▸ What you are asked to do
Work out how many lines of the data below hold the string "Close". Answer with that number alone.

== Input for this task ==

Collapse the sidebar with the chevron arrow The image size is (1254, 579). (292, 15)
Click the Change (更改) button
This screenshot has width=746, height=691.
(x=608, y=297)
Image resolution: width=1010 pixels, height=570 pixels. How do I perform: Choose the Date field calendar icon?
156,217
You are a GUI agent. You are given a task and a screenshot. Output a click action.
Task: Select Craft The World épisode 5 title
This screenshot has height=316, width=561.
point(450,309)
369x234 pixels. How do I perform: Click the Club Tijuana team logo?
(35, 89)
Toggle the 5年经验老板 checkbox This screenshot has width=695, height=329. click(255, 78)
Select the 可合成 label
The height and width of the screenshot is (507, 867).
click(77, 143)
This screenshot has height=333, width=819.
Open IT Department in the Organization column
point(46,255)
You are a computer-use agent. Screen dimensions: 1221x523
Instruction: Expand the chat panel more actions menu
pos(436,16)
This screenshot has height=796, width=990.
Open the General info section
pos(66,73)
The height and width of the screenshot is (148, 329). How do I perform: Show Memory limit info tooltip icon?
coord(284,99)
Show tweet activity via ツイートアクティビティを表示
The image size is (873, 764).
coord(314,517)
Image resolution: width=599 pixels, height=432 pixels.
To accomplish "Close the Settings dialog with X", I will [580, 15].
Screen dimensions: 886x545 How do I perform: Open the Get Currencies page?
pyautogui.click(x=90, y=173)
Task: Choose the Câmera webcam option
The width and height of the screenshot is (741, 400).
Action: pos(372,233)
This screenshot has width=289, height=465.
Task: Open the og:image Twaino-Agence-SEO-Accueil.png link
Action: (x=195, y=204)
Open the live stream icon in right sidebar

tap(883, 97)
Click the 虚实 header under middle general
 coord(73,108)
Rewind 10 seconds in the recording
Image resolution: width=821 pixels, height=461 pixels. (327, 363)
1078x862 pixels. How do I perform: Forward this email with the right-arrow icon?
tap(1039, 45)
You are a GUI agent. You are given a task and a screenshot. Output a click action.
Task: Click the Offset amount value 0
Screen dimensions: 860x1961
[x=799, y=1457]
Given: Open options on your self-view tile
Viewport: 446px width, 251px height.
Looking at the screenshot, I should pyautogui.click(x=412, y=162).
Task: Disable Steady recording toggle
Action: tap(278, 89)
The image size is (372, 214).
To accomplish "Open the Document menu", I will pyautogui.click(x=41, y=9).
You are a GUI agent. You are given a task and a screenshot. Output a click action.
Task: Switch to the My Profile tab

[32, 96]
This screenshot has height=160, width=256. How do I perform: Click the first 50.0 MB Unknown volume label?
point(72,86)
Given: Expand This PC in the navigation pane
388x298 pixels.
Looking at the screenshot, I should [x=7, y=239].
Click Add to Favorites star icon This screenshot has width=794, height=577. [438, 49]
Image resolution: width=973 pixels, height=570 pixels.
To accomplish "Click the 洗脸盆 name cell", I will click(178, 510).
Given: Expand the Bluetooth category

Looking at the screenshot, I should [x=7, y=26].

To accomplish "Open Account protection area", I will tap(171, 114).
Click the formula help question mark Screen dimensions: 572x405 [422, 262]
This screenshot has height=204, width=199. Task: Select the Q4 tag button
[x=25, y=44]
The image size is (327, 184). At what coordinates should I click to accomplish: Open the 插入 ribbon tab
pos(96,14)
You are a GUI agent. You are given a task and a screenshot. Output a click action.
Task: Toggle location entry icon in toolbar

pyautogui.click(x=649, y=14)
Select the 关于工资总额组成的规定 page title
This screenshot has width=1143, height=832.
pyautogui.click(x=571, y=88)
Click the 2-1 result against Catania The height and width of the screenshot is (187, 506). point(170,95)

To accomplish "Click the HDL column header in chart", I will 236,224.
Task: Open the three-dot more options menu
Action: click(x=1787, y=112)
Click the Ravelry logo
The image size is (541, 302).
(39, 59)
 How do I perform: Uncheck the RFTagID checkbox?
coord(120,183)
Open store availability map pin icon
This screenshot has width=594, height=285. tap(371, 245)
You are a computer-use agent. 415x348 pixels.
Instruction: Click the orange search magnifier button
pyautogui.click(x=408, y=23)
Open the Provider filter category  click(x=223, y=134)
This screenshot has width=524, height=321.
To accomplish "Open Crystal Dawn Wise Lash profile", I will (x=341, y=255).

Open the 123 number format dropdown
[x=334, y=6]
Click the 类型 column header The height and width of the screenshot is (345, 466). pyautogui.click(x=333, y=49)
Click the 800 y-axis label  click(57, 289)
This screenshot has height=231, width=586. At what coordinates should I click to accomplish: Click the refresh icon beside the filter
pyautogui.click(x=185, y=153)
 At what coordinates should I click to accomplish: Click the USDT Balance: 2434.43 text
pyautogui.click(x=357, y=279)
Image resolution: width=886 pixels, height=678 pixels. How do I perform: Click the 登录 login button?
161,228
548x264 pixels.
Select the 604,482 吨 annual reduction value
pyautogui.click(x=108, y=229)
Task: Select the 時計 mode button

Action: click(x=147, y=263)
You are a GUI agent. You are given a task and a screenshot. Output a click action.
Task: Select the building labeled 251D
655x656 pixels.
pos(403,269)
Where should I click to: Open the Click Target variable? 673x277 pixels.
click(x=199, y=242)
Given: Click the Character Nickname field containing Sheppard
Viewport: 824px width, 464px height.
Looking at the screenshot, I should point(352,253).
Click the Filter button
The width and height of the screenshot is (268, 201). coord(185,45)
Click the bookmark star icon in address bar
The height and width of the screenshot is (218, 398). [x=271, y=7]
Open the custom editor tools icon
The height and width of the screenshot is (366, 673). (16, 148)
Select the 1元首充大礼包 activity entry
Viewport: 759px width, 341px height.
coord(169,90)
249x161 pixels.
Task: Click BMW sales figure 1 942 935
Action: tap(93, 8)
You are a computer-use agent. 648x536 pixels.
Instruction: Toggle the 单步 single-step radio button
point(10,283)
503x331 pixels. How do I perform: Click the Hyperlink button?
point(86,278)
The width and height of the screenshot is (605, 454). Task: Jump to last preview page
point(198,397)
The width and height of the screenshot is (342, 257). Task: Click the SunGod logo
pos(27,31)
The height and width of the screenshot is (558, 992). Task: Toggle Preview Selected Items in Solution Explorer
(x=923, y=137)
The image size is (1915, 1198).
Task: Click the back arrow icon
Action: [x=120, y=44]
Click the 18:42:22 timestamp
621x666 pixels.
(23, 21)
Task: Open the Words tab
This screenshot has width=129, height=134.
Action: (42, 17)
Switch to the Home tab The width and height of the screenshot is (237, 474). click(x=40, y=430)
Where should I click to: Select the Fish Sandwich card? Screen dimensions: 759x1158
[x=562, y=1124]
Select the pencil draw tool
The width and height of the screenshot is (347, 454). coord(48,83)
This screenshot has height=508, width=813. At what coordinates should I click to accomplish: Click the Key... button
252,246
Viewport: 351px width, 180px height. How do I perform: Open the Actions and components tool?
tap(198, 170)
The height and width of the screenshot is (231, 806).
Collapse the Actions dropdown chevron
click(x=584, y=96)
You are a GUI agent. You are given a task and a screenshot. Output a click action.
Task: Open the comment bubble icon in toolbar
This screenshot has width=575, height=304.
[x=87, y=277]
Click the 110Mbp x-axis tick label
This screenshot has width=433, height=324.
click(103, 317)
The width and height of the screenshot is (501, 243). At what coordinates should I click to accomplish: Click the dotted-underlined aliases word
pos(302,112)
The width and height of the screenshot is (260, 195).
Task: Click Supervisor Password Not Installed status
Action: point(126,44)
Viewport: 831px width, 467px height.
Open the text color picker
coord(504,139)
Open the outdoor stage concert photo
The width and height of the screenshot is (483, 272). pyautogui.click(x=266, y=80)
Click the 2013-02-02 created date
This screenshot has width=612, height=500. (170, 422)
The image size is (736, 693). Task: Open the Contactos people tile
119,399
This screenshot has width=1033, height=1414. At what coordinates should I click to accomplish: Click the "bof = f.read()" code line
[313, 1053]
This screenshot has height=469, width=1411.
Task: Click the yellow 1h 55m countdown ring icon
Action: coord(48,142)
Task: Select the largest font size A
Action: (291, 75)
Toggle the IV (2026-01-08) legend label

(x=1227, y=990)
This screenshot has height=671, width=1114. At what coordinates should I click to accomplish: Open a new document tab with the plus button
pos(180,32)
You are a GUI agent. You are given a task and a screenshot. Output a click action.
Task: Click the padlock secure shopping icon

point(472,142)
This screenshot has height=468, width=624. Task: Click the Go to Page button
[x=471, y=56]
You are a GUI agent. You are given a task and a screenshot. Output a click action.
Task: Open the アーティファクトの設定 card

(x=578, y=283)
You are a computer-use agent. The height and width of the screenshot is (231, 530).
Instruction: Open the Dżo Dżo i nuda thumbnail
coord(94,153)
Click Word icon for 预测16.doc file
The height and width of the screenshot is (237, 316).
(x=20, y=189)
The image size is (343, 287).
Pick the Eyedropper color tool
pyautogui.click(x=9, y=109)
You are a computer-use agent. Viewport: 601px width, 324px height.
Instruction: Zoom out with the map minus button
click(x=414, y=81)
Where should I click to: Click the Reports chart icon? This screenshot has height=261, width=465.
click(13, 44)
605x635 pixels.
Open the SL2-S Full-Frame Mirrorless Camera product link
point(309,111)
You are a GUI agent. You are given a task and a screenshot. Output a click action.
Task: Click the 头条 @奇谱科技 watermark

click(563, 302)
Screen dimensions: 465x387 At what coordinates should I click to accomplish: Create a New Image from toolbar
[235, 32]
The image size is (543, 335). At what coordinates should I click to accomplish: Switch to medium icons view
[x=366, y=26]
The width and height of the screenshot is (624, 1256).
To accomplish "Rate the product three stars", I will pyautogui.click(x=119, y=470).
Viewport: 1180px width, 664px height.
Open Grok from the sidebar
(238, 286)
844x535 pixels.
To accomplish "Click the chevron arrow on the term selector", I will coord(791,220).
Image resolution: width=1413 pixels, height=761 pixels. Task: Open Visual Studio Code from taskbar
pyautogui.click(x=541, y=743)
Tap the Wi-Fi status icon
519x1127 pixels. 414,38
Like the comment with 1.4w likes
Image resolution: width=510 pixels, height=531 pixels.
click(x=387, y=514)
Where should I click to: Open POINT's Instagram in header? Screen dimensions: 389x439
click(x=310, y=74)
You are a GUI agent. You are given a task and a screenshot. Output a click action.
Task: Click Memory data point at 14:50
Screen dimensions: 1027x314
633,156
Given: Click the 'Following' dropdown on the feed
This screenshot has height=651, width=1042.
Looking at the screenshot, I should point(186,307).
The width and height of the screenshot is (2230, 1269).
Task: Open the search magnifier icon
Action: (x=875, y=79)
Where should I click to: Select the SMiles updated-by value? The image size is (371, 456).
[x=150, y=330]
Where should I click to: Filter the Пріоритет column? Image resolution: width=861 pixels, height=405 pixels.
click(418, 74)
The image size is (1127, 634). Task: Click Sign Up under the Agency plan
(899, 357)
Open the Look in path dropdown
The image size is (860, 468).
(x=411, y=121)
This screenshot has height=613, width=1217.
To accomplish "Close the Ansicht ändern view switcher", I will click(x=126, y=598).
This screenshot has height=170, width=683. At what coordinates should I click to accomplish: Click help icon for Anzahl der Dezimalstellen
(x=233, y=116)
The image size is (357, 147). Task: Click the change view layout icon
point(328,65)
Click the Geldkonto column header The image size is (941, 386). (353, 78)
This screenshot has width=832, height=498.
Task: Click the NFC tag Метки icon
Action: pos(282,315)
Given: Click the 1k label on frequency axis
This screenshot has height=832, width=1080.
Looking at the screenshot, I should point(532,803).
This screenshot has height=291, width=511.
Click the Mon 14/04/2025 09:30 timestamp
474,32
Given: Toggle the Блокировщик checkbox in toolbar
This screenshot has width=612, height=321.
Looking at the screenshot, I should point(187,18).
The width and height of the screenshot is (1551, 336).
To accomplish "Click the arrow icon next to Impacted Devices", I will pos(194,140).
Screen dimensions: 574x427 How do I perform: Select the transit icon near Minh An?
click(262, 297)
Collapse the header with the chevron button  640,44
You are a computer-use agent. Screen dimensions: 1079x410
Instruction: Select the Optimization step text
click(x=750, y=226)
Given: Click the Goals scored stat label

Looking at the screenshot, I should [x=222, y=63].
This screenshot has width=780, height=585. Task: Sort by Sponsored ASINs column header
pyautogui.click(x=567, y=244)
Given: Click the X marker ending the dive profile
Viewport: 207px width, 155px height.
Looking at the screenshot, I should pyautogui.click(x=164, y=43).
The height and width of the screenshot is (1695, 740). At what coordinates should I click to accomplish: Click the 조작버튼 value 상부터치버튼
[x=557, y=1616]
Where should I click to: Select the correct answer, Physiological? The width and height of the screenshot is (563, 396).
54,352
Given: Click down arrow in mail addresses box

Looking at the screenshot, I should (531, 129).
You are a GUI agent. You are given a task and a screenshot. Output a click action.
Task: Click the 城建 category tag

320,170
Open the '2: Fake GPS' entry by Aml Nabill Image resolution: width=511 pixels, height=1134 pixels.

===

▸ Response
2